◆ Records for the task:
•••••

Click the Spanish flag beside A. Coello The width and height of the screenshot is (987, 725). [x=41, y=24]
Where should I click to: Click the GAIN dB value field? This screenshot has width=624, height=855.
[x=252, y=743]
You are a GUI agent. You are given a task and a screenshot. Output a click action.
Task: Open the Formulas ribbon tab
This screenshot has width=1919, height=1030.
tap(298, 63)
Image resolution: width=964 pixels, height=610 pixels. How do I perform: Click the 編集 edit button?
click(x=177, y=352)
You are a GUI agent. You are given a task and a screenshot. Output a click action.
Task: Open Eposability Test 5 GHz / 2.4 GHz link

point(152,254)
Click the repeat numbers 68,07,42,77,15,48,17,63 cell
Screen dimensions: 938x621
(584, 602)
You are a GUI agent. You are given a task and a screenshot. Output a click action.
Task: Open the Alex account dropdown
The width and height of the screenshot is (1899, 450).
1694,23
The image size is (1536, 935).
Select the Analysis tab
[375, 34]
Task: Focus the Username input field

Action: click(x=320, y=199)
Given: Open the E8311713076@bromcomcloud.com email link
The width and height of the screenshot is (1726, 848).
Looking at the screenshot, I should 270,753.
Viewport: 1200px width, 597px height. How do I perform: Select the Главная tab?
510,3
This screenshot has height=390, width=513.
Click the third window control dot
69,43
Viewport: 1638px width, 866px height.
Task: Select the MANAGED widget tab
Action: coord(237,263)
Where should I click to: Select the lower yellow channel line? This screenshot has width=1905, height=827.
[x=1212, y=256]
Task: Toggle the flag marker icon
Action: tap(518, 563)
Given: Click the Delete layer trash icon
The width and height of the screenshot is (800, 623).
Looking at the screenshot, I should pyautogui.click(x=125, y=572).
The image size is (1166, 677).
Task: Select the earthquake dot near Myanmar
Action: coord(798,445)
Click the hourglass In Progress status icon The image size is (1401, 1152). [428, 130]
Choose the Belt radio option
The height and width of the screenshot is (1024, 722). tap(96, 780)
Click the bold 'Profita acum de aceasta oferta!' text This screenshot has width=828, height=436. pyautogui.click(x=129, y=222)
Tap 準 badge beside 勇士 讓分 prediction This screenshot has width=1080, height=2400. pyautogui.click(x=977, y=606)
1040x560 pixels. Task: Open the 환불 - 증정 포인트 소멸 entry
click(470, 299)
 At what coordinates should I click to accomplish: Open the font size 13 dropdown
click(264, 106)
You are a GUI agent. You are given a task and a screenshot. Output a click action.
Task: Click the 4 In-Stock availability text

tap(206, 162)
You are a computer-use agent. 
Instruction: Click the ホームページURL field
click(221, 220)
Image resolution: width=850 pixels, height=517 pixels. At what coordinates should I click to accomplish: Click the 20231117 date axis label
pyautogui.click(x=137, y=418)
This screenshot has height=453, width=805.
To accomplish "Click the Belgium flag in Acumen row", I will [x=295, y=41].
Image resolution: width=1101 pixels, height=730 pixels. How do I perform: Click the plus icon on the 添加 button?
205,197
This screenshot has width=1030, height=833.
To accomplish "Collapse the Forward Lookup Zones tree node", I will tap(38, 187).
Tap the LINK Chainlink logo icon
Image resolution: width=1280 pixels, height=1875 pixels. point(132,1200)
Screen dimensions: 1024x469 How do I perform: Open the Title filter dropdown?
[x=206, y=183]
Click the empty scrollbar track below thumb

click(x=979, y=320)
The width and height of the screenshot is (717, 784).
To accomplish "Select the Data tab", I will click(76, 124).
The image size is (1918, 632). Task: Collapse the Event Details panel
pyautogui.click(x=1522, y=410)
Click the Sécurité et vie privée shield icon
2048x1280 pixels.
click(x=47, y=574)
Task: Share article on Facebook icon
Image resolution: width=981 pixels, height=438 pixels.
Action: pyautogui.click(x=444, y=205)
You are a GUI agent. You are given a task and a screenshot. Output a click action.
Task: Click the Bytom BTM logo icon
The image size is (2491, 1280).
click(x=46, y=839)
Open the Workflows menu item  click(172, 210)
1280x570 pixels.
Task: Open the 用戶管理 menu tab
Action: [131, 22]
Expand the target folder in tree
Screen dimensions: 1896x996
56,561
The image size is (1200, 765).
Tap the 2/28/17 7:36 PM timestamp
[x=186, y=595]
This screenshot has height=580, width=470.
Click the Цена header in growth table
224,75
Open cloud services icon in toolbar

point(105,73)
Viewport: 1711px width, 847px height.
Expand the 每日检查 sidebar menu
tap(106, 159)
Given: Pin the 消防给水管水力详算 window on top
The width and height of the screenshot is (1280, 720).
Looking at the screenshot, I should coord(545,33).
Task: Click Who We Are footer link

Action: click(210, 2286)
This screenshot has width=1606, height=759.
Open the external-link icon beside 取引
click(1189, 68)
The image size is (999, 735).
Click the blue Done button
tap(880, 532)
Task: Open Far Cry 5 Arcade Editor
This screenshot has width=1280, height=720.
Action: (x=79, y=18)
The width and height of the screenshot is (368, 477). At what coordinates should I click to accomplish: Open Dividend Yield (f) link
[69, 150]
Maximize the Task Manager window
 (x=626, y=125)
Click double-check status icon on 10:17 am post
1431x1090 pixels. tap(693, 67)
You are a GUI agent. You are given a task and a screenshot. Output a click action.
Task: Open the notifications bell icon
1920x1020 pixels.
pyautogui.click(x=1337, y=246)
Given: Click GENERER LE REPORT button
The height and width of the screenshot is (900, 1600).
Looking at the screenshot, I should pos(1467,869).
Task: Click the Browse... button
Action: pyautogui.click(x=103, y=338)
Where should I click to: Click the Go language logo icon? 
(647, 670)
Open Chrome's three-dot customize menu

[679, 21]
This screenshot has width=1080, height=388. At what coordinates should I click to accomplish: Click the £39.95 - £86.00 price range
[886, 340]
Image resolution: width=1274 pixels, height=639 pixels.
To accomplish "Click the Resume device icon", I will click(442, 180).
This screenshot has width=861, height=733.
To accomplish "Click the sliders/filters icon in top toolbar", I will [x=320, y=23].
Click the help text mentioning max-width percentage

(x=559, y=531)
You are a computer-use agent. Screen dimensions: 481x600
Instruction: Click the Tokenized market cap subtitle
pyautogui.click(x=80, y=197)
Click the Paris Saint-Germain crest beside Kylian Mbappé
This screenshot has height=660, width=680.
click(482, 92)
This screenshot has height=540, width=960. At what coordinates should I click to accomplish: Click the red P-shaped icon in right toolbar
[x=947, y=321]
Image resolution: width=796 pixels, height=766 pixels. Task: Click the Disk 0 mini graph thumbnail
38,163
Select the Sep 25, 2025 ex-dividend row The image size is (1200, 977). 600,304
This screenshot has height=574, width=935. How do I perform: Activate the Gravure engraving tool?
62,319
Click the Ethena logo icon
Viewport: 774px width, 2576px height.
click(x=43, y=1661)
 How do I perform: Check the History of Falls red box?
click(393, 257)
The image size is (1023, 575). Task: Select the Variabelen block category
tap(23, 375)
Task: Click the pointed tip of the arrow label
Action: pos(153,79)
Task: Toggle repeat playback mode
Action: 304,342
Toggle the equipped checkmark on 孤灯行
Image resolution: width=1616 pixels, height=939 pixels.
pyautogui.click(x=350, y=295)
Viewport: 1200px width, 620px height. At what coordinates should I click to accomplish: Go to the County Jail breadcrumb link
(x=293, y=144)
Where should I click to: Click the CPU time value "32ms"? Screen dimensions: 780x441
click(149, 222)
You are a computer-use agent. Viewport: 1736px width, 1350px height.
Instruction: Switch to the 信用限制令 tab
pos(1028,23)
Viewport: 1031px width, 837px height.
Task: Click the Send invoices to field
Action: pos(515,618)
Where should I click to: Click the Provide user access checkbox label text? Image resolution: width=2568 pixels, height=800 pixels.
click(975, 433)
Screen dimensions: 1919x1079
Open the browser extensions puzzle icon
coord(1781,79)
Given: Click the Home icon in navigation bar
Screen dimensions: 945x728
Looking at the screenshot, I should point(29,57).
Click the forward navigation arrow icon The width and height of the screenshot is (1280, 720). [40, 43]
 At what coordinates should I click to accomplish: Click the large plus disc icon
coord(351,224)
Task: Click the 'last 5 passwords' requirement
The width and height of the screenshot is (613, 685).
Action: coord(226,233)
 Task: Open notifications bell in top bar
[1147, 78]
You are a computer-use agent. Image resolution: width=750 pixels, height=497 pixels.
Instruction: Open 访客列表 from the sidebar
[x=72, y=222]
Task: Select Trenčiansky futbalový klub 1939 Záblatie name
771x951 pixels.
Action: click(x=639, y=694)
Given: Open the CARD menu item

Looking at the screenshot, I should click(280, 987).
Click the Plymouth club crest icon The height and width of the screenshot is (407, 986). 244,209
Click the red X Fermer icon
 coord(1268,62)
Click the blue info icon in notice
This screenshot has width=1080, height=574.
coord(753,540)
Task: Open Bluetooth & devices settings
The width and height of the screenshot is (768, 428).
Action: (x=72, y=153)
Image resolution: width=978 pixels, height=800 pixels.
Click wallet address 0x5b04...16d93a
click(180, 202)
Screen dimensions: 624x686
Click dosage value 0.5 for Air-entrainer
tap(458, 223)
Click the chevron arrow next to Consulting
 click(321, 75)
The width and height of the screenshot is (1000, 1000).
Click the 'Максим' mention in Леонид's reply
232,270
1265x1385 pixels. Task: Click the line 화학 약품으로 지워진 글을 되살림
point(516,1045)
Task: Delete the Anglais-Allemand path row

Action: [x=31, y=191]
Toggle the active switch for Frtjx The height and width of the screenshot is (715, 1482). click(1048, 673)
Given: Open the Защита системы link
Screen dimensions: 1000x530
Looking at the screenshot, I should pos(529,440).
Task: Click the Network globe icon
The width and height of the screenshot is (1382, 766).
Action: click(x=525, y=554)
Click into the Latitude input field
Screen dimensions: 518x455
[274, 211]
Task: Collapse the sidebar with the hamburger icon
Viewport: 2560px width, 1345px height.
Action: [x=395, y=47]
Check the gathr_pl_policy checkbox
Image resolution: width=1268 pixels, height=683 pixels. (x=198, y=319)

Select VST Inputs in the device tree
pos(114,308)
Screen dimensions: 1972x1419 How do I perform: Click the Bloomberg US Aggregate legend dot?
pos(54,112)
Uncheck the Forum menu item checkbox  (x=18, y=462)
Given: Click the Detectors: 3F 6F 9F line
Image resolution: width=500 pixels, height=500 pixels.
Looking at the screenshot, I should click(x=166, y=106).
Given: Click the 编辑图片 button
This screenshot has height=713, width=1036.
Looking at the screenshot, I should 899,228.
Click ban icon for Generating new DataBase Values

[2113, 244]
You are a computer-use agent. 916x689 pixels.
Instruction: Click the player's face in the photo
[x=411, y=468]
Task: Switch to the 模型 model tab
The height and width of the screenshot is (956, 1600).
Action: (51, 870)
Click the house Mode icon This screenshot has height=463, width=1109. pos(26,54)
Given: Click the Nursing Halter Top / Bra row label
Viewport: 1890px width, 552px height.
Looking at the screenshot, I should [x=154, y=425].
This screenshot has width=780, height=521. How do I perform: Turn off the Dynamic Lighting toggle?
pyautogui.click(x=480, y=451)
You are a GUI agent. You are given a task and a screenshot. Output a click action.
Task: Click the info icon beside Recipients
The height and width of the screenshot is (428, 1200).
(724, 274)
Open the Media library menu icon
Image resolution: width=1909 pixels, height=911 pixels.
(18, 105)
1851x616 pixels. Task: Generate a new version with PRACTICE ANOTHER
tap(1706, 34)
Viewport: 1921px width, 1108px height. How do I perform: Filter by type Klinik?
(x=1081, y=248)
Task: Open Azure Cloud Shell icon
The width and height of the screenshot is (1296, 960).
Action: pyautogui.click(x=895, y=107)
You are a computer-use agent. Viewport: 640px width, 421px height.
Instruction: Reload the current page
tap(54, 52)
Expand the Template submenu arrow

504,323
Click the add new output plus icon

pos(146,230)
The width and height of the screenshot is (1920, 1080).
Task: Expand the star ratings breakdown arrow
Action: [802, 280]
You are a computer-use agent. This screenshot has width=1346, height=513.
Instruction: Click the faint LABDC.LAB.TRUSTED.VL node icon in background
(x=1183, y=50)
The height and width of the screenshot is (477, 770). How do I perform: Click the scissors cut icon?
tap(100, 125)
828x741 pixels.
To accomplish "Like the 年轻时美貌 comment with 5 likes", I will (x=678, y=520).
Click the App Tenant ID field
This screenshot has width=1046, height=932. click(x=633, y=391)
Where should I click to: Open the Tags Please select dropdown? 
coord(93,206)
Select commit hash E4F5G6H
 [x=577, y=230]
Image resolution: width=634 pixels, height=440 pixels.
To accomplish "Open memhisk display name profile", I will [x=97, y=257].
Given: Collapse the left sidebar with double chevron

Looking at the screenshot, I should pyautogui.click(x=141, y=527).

•••••

◆ Work required:
Look above for the line holding "Check the gathr_pl_policy checkbox" and the line holding "Given: Click the 编辑图片 button". Retype both, and every line between them, word for word and nothing else.

◆ Solution to this task:
Check the gathr_pl_policy checkbox
Image resolution: width=1268 pixels, height=683 pixels. (x=198, y=319)

Select VST Inputs in the device tree
pos(114,308)
Screen dimensions: 1972x1419 How do I perform: Click the Bloomberg US Aggregate legend dot?
pos(54,112)
Uncheck the Forum menu item checkbox  (x=18, y=462)
Given: Click the Detectors: 3F 6F 9F line
Image resolution: width=500 pixels, height=500 pixels.
Looking at the screenshot, I should click(x=166, y=106).
Given: Click the 编辑图片 button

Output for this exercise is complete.